Records from a dataset:
-- Opening Marker --
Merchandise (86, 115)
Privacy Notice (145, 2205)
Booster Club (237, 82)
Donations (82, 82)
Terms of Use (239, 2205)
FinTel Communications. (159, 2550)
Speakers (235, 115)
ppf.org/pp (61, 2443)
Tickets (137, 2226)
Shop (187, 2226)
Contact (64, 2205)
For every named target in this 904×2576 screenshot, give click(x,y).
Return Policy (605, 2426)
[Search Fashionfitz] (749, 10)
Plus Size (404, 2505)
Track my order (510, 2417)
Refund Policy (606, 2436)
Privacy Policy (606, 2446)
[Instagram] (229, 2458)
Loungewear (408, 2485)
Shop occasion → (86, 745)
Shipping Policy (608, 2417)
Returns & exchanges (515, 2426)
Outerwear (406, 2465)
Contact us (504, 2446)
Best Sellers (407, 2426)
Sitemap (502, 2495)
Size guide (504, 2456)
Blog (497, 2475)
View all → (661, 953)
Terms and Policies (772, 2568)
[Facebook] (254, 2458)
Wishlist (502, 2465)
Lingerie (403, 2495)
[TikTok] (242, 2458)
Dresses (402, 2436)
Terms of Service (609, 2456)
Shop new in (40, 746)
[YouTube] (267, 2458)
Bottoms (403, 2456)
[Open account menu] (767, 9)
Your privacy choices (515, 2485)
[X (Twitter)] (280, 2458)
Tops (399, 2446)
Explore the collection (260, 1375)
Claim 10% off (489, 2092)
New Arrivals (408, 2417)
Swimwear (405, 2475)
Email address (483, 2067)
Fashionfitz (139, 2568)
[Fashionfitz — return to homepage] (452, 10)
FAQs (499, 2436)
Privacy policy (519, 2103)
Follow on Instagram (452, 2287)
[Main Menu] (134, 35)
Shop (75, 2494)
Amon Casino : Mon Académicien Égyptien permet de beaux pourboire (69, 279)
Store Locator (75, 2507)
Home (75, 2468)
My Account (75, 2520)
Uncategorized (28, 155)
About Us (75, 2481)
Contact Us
-- Closing Marker --
**WHAT THE EXERCISE ASKS**
After going through the entries, say how many lines contain the string "Terms". Nothing else belongs in the reply.

**RESULT BELOW**
3